-- Stored dataset items --
╔══
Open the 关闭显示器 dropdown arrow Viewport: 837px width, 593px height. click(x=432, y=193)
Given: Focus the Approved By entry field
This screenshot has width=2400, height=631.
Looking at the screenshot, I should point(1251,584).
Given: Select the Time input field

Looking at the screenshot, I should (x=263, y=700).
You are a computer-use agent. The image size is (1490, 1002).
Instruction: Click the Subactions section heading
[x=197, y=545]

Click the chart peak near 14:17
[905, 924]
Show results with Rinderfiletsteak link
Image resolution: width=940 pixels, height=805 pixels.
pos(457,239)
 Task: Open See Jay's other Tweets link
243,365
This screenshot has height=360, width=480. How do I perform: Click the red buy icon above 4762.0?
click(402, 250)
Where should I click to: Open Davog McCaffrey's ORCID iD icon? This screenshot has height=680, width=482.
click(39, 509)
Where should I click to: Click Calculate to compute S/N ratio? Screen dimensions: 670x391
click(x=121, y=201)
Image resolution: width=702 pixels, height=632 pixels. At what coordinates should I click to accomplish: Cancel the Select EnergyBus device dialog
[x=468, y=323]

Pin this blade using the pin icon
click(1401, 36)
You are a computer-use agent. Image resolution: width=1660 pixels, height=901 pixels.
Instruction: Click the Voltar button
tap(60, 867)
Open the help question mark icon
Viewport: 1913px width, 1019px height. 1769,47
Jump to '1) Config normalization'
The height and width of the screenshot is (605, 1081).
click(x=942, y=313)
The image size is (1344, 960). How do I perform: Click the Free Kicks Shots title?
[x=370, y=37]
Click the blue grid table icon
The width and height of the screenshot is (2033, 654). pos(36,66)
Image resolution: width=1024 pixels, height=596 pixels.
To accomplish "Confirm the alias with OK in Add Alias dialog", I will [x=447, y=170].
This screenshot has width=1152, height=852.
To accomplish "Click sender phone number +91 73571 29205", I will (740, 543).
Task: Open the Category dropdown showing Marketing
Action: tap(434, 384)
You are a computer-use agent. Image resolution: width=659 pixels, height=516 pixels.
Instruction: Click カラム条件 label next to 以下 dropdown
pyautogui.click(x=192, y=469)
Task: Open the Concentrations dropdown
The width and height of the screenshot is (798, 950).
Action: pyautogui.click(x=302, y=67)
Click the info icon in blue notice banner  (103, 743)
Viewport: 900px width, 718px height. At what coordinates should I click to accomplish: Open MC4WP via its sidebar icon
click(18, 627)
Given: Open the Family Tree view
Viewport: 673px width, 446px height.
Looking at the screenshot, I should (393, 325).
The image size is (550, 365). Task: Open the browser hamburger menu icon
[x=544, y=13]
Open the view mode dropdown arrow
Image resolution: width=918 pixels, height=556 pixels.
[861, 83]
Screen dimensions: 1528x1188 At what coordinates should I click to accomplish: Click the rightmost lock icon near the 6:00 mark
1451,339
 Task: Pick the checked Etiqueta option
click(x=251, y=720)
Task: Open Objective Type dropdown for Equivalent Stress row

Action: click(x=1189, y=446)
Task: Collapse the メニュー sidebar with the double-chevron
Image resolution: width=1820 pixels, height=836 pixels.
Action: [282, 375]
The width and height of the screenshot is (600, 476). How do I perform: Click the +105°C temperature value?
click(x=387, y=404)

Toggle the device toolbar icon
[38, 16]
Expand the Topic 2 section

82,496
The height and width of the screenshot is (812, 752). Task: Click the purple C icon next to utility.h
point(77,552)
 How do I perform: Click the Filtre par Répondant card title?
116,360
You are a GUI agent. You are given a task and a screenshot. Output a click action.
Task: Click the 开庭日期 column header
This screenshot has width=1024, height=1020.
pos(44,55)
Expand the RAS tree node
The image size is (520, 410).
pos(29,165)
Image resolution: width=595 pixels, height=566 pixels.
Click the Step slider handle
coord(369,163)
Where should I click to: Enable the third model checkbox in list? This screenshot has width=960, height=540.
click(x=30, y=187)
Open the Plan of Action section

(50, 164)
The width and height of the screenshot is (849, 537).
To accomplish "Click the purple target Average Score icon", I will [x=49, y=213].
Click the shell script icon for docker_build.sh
╚══
-- Task brief --
Extract exactly and only the lines above from the line containing "Given: Select the Time input field" through the line containing "Image resolution: width=1024", both end lines included.

-- Solution to the exercise --
Given: Select the Time input field

Looking at the screenshot, I should (x=263, y=700).
You are a computer-use agent. The image size is (1490, 1002).
Instruction: Click the Subactions section heading
[x=197, y=545]

Click the chart peak near 14:17
[905, 924]
Show results with Rinderfiletsteak link
Image resolution: width=940 pixels, height=805 pixels.
pos(457,239)
 Task: Open See Jay's other Tweets link
243,365
This screenshot has height=360, width=480. How do I perform: Click the red buy icon above 4762.0?
click(402, 250)
Where should I click to: Open Davog McCaffrey's ORCID iD icon? This screenshot has height=680, width=482.
click(39, 509)
Where should I click to: Click Calculate to compute S/N ratio? Screen dimensions: 670x391
click(x=121, y=201)
Image resolution: width=702 pixels, height=632 pixels. At what coordinates should I click to accomplish: Cancel the Select EnergyBus device dialog
[x=468, y=323]

Pin this blade using the pin icon
click(1401, 36)
You are a computer-use agent. Image resolution: width=1660 pixels, height=901 pixels.
Instruction: Click the Voltar button
tap(60, 867)
Open the help question mark icon
Viewport: 1913px width, 1019px height. 1769,47
Jump to '1) Config normalization'
The height and width of the screenshot is (605, 1081).
click(x=942, y=313)
The image size is (1344, 960). How do I perform: Click the Free Kicks Shots title?
[x=370, y=37]
Click the blue grid table icon
The width and height of the screenshot is (2033, 654). pos(36,66)
Image resolution: width=1024 pixels, height=596 pixels.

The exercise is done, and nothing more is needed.